From the control volume approach, an energy balance on a fin element of length dx yields
kA\frac{\partial^2 T}{\partial x^2}dx=\sigma [\epsilon T^4(x)-\alpha T_e^4]Pdx+hPdx[T(x)-T_e] (7.16)
The term on the left is the net conduction into the element, and on the right are the radiative and convective losses. The radiative exchange between the fin and its base is neglected here but has been included in more detailed analyses.

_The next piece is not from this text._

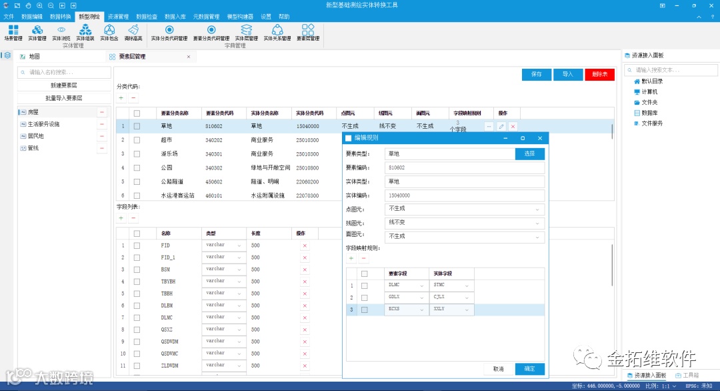The image size is (720, 391).
Task: Check the DLMC mapping row checkbox
Action: [364, 286]
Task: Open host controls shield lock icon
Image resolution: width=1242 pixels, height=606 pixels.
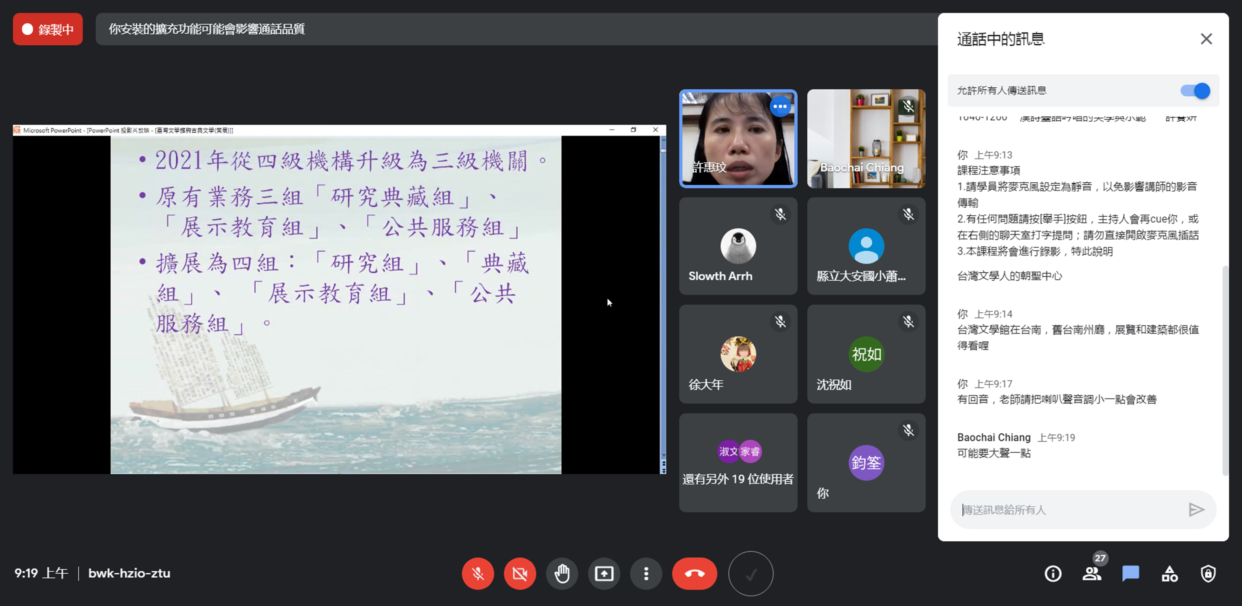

This equation is to be solved for T(x), which can then be used to obtain the energy dissipation. Multiply by [1/(kA dx)] dT/dx, and integrate once to yield.
\frac{1}{2}\left\lgroup\frac{dT}{dx} \right\rgroup^2=\frac{\epsilon \sigma P}{KA} \left\lgroup\frac{T^5}{5}-\frac{\alpha }{\epsilon }TT_e^4 \right\rgroup+\frac{hP}{KA} \left\lgroup\frac{T^2}{2}-TT_e \right\rgroup +C (7.17)
where C is a constant of integration.
For convection and radiation from the end surface of the fin, or for the end of the fin assumed insulated, the dT/dx in Equation 7.17 is expressed in terms of the appropriate end conditions. For a case that leads to an analytical solution let T_e ≈ 0 and let the fin be long. For large x, T(x) \longrightarrow 0 and dT/dx \longrightarrow 0 , and from Equation 7.17 C = 0. Solving for dT/dx gives
\frac{dT}{dx}=-\left\lgroup\frac{2}{5}\frac{P\epsilon \sigma }{KA} T^5+\frac{hP}{KA}T^2 \right\rgroup^{1/2} (7.18)
The minus sign is used for the square root since T decreases as x increases. The variables in Equation 7.18 are separated and the equation integrated with the condition that T(0) = T_h,
\int_{0}^{x}{dx}=-\int_{T_b}^{T}{\frac{dT}{T\left[\frac{2}{5}(P\epsilon \sigma /KA)T^3+hP/KA \right]^{1/2} } }
x=\frac{1}{3}M^{-1/2}\left[\ln\frac{(GT_b^3+M)^{1/2}-M^{1/2}}{(GT_b^3+M)^{1/2}+M^{1/2}} -\ln\frac{(GT^3+M)^{1/2}-M^{1/2}}{(GT^3+M)^{1/2}+M^{1/2}} \right] (7.19)
where G = 2/3P\epsilonσ/kA and M = hP/kA. For this simplified limiting case an analytical relation for T(x) is obtained. The solution can be carried somewhat further, as considered in Homework Problem 7.3. A detailed treatment of this type of fin is in Shouman (1965, 1968).